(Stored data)
# # # # #

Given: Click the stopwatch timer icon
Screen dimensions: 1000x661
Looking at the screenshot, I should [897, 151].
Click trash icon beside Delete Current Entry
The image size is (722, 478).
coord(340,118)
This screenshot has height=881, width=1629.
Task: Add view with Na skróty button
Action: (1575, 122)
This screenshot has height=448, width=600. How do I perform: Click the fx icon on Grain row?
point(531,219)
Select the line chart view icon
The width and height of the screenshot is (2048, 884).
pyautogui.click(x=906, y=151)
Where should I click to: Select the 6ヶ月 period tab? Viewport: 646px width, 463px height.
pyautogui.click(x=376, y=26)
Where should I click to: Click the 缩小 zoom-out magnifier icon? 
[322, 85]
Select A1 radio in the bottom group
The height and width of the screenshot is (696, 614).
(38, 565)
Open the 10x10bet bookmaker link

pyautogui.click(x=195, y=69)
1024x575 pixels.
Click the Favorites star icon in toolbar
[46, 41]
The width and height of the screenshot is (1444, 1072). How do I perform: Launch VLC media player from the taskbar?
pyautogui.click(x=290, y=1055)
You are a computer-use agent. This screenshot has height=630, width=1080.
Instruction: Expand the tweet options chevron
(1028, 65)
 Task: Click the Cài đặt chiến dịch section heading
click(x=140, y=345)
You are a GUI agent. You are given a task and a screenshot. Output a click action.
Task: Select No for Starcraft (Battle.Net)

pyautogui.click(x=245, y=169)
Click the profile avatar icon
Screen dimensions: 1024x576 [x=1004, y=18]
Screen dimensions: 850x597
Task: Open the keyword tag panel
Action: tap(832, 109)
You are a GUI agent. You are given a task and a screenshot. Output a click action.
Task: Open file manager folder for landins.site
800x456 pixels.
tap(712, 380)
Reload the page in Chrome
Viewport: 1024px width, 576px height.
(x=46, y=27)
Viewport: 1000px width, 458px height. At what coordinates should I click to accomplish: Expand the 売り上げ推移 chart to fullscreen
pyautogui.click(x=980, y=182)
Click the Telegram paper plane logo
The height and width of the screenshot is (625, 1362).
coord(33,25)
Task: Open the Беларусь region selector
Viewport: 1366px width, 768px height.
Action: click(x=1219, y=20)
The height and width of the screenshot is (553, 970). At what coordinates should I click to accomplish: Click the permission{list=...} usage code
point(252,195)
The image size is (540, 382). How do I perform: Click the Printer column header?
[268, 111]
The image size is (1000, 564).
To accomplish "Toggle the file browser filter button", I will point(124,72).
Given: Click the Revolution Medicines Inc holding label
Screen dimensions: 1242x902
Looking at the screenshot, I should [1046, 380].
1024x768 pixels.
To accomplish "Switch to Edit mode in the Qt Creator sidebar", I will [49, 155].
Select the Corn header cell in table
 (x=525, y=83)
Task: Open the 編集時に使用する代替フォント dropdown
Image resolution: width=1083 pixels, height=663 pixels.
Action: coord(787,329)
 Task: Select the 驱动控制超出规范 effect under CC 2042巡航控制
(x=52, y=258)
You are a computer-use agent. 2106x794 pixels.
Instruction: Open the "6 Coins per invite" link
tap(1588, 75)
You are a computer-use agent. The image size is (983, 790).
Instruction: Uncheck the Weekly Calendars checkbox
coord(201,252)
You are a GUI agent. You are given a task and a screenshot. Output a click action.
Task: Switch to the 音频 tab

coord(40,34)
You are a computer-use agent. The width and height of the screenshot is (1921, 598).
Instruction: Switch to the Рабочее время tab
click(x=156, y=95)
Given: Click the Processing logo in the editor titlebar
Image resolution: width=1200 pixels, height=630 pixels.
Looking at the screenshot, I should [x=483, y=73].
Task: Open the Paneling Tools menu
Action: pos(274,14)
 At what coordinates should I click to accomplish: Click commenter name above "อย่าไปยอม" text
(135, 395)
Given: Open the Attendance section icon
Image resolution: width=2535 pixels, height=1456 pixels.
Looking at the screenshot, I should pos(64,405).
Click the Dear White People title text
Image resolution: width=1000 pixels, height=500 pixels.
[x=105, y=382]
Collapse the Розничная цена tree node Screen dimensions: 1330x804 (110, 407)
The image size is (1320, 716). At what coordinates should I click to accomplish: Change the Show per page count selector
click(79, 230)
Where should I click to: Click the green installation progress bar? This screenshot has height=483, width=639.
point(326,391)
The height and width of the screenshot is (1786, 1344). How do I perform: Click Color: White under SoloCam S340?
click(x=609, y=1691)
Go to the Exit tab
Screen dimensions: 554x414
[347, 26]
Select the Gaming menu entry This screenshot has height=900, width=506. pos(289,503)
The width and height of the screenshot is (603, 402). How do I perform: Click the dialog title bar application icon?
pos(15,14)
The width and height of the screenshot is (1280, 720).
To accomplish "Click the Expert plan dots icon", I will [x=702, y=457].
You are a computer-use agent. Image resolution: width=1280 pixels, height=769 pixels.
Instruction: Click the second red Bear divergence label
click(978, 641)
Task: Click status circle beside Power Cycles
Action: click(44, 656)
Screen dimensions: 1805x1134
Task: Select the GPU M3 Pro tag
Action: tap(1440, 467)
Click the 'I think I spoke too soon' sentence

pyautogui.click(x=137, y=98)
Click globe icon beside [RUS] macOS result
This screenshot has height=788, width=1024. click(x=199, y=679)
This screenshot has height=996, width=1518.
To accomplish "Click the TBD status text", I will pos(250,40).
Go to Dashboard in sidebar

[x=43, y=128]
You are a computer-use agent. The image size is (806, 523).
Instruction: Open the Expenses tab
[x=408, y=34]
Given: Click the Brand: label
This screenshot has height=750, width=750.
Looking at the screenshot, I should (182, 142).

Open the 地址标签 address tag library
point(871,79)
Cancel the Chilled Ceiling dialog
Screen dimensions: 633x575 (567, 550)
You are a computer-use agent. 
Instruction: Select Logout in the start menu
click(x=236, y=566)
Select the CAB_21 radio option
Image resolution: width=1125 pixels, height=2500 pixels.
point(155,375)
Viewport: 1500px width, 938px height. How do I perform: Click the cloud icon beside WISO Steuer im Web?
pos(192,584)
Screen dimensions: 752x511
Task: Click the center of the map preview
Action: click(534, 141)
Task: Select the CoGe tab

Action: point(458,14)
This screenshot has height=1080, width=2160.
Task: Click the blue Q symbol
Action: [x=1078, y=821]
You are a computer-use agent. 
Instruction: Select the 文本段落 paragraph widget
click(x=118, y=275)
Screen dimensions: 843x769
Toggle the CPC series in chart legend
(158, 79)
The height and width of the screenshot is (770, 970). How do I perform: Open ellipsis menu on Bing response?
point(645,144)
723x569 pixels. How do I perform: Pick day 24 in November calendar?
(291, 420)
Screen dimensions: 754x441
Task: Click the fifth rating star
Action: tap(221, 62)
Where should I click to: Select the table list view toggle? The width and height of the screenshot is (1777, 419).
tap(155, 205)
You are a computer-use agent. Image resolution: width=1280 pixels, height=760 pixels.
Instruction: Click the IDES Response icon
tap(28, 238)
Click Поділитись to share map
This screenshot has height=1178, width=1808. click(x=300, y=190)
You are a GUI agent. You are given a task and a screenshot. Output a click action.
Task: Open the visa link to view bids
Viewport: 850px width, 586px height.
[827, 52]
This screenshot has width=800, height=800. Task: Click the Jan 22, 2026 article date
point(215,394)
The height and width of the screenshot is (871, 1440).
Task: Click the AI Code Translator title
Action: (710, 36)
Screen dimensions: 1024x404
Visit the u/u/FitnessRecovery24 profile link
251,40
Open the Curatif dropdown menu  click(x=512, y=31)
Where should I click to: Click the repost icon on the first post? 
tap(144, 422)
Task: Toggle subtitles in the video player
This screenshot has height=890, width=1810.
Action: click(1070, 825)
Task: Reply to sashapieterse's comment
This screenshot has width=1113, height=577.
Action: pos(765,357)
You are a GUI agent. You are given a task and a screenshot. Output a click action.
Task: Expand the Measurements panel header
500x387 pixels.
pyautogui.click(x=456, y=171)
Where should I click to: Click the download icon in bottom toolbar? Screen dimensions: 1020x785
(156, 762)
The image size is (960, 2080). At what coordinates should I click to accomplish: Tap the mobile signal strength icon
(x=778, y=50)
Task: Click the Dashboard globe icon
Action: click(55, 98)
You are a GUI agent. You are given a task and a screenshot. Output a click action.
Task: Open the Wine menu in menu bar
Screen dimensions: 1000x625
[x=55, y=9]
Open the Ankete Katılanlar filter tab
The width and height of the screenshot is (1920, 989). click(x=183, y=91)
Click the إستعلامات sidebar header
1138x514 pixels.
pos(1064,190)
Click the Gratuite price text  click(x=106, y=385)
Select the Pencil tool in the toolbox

# # # # #

Exercise prompt: Once you reach the line with "Image resolution: width=1200" in the data above, copy it and every line after it exactly, up to and including the line with "Given: Open the Attendance section icon".

Task solution:
Image resolution: width=1200 pixels, height=630 pixels.
Looking at the screenshot, I should [x=483, y=73].
Task: Open the Paneling Tools menu
Action: pos(274,14)
 At what coordinates should I click to accomplish: Click commenter name above "อย่าไปยอม" text
(135, 395)
Given: Open the Attendance section icon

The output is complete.